Task brief: Within the listing below, the lines to output run from the one containing "Task: Click the Close button" through the one containing "You are a GUI"; copy them exactly and nothing else.

Available data Start Marker

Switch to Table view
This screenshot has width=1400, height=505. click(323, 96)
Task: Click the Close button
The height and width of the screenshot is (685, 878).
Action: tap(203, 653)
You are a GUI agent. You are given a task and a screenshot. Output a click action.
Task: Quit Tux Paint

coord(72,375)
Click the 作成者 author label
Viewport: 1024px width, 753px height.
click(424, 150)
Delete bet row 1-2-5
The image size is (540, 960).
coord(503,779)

Available data End Marker
Available data Start Marker

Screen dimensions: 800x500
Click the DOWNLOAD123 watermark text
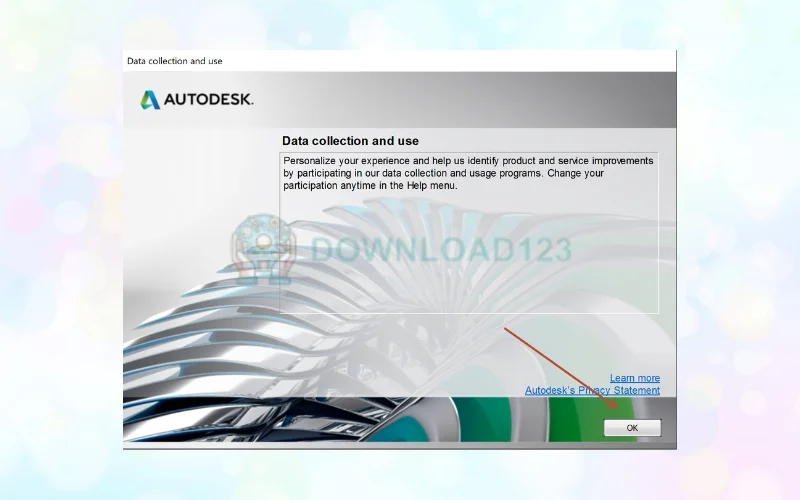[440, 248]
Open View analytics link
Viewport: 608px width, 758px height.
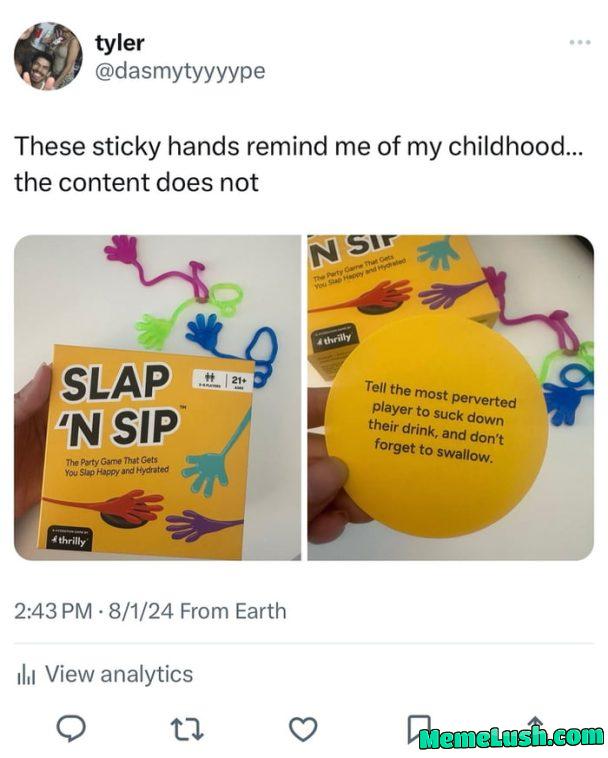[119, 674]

Available data End Marker

Answer to this problem:
Task: Click the Close button
The height and width of the screenshot is (685, 878).
Action: tap(203, 653)
You are a GUI agent. You are given a task and a screenshot. Output a click action.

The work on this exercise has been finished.